Start of Quoted text
Founded in 1874, Macalester College began as a Presbyterian college with few resources and only six students. The private liberal arts college became known for its rigorous academics and commitment to internationalism, multiculturalism, and service to society.
Macalester College, named for benefactor Charles Macalester, was founded in 1874 by Minnesota education leader Edward Neill. After bobbling between locations, including the elegant Winslow House, Macalester found a permanent home on forty acres of land between Minneapolis and St. Paul. The surrounding sprawl was named Macalester Park. The college’s first building, the east wing of Old Main, was completed there in 1884. It opened for classes the following fall to just five professors and six students.
The college’s beginnings were rocky, slammed with falling enrollment and rising debt. Yet president James Wallace helped the college gain financial footing with a vigorous fundraising campaign. Figures like George Dayton, James J. Hill, and Andrew Carnegie chipped in to keep the college afloat.
Though founded as a nonsectarian college, Macalester has always held ties to the Presbyterian Church. Early on, its religious focus attracted Presbyterian students and led many to work in religious fields after graduation. Charles Turck, president from 1939 until 1958, began to shift the college toward a more religiously welcoming and less explicitly evangelical atmosphere in the 1940s. He also began to define the set of values for which the school became known: internationalism, multiculturalism, and service to society.
End of Quoted text
Problem details> Transcribe the passage on Macalester College's history word for word, starting with "Founded in 1874, Macalester" and going on through "to internationalism, multiculturalism, and service to society.".
Start of Information given
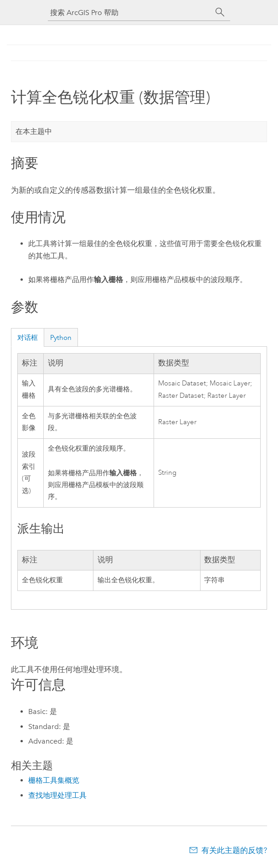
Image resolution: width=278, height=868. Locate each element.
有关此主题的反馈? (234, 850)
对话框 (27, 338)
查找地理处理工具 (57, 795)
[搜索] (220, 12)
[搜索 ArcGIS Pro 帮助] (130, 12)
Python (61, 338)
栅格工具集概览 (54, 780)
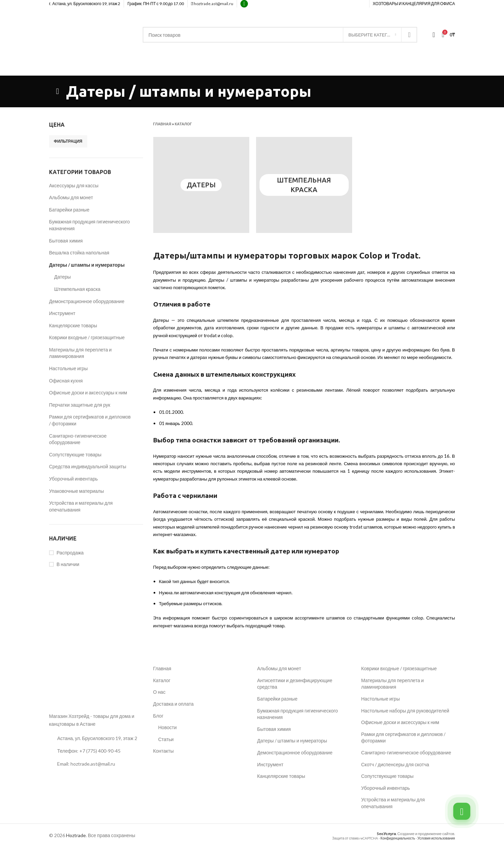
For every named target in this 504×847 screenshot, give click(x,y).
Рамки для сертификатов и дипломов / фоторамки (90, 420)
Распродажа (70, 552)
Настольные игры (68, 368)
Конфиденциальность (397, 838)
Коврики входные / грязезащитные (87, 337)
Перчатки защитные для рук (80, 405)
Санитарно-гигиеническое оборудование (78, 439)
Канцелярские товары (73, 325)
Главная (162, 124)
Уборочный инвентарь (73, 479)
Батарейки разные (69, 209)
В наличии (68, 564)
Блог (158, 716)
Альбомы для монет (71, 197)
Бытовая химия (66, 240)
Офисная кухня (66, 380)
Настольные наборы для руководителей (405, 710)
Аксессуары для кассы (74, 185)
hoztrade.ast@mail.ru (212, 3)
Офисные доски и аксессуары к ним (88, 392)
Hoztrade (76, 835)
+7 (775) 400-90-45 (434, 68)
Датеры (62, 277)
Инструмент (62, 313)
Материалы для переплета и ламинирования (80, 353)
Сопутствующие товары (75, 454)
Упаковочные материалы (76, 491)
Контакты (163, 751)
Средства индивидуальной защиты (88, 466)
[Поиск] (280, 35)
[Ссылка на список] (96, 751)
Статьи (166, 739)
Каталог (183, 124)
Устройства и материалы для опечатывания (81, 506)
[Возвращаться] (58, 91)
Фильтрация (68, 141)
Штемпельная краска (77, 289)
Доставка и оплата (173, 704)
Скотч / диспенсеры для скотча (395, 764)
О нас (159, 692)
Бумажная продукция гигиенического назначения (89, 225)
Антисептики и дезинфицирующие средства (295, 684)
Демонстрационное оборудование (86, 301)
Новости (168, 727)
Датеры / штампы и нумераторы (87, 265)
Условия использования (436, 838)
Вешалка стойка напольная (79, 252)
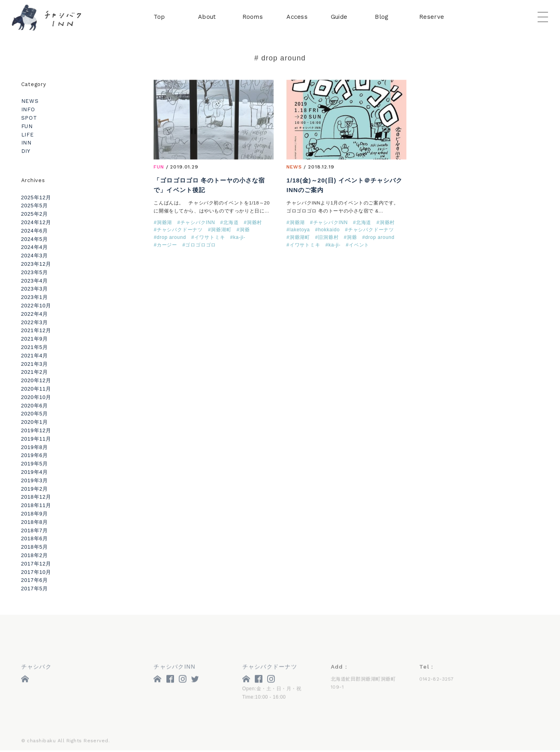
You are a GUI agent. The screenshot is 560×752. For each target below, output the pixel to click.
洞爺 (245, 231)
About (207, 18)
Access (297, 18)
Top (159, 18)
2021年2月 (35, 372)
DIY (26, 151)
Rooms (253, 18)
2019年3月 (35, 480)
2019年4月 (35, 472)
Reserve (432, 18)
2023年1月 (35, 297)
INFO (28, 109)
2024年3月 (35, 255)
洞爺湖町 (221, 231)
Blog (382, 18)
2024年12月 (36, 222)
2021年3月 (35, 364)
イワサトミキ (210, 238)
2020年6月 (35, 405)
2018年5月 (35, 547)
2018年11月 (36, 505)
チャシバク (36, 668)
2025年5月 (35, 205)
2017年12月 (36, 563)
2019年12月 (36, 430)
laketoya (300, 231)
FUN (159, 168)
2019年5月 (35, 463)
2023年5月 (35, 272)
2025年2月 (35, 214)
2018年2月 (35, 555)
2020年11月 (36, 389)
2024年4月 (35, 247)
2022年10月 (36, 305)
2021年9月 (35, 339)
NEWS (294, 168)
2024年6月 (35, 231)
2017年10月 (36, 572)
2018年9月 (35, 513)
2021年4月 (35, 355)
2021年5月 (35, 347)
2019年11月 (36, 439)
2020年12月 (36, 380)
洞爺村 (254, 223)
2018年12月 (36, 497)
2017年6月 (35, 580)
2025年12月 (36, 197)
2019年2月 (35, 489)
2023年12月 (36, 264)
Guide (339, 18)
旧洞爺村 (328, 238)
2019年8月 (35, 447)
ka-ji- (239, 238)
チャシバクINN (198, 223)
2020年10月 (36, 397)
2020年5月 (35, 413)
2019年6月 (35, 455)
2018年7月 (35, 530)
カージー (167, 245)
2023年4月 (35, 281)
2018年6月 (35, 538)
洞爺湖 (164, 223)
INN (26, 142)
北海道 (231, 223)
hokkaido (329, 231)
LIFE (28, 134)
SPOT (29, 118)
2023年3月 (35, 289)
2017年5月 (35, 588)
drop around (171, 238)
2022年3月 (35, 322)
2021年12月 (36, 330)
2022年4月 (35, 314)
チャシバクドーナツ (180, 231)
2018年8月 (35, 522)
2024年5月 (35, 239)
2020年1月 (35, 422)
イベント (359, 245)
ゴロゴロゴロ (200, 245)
End of Information given
Start of Information given
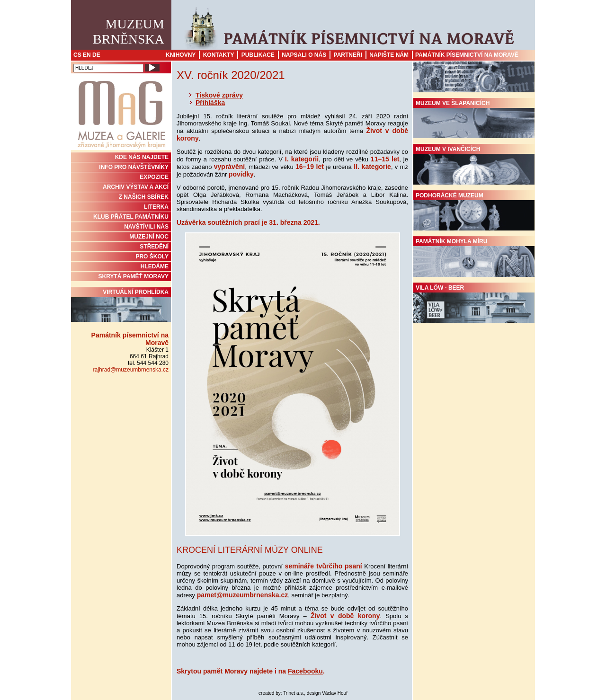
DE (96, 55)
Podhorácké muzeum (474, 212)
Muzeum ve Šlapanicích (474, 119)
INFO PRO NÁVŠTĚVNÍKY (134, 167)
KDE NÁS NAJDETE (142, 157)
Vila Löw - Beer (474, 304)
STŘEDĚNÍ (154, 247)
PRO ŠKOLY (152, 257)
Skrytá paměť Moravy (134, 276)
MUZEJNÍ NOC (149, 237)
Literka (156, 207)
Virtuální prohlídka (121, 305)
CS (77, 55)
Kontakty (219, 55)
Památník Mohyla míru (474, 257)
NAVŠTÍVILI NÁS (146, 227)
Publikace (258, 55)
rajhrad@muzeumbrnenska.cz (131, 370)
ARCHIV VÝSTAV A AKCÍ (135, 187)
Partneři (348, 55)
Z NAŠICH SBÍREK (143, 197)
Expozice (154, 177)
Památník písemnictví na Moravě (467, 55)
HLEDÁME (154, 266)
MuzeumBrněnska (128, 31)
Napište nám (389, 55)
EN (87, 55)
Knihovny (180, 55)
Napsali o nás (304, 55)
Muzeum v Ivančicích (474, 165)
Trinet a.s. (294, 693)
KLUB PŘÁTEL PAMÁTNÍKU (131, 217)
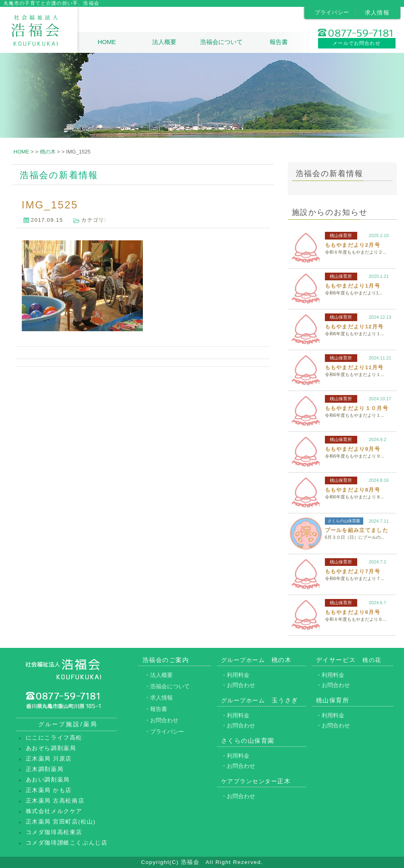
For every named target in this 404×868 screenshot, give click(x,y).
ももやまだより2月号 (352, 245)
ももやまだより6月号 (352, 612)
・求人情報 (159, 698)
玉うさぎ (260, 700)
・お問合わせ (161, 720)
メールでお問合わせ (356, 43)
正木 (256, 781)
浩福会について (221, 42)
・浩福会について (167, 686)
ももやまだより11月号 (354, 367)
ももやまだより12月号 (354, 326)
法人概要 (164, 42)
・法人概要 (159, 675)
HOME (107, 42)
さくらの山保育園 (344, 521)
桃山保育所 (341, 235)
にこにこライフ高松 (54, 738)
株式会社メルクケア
End of Information given
Start of Information given
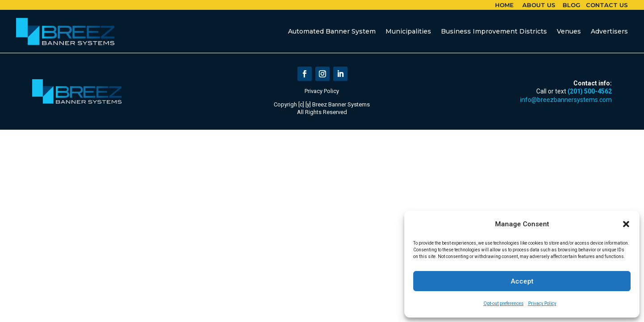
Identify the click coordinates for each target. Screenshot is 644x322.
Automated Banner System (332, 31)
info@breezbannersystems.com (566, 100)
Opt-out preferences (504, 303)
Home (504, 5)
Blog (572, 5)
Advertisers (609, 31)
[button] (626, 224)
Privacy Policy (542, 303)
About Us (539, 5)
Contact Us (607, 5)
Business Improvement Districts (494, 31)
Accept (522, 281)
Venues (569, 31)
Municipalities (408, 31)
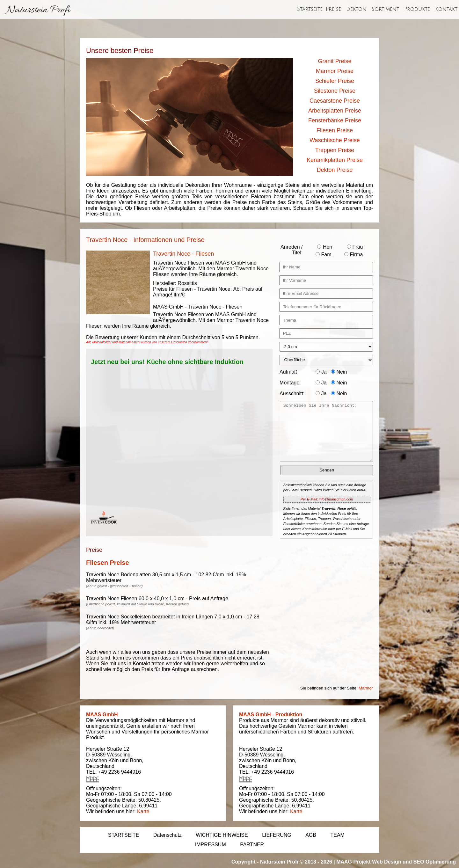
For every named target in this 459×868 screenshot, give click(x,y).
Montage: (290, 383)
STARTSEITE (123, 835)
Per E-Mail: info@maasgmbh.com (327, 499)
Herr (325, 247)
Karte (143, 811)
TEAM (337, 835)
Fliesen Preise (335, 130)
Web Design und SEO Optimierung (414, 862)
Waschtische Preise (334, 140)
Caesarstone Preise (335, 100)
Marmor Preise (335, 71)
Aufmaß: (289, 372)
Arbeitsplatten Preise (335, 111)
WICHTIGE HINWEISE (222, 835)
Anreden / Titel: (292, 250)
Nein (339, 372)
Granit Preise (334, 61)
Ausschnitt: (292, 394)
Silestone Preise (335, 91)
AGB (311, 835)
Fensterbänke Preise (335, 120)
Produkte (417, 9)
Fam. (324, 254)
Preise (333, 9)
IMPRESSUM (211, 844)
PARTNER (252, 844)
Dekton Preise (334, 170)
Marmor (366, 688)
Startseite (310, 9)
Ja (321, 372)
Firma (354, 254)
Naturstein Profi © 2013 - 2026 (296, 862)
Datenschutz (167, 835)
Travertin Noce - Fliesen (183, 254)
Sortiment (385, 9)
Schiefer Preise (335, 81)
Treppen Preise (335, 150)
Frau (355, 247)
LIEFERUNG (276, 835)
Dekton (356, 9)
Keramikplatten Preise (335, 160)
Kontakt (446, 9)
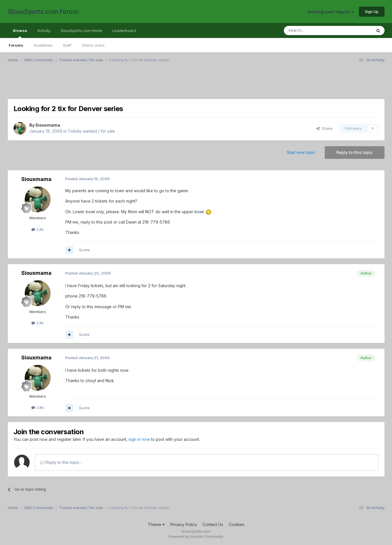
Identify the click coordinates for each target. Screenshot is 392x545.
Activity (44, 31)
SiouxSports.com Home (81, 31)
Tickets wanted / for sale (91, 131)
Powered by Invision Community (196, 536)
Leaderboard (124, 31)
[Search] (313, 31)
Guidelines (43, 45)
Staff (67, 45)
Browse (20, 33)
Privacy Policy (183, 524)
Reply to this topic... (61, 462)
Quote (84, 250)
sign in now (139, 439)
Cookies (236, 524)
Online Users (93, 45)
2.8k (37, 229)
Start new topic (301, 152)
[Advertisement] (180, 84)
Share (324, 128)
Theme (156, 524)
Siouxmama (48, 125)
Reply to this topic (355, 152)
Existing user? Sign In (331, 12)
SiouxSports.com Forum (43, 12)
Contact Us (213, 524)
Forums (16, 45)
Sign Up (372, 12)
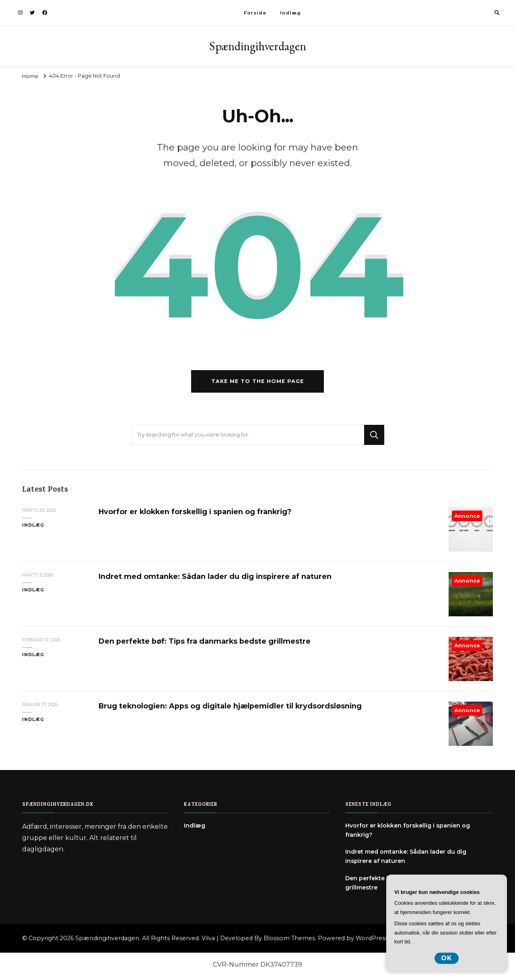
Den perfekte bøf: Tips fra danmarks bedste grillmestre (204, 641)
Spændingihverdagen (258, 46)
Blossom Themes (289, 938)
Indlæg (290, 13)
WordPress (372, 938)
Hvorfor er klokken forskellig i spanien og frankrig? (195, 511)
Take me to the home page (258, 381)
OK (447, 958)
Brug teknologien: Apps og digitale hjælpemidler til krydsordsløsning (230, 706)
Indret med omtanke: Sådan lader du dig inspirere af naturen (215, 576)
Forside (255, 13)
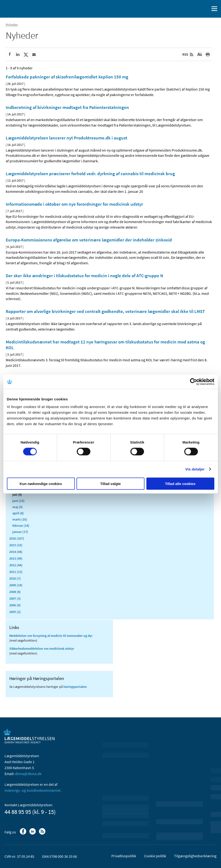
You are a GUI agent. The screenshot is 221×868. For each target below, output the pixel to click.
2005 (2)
End of Information given
Task result>
Founded in 1874, Macalester College began as a Presbyterian college with few resources and only six students. The private liberal arts college became known for its rigorous academics and commitment to internationalism, multiculturalism, and service to society.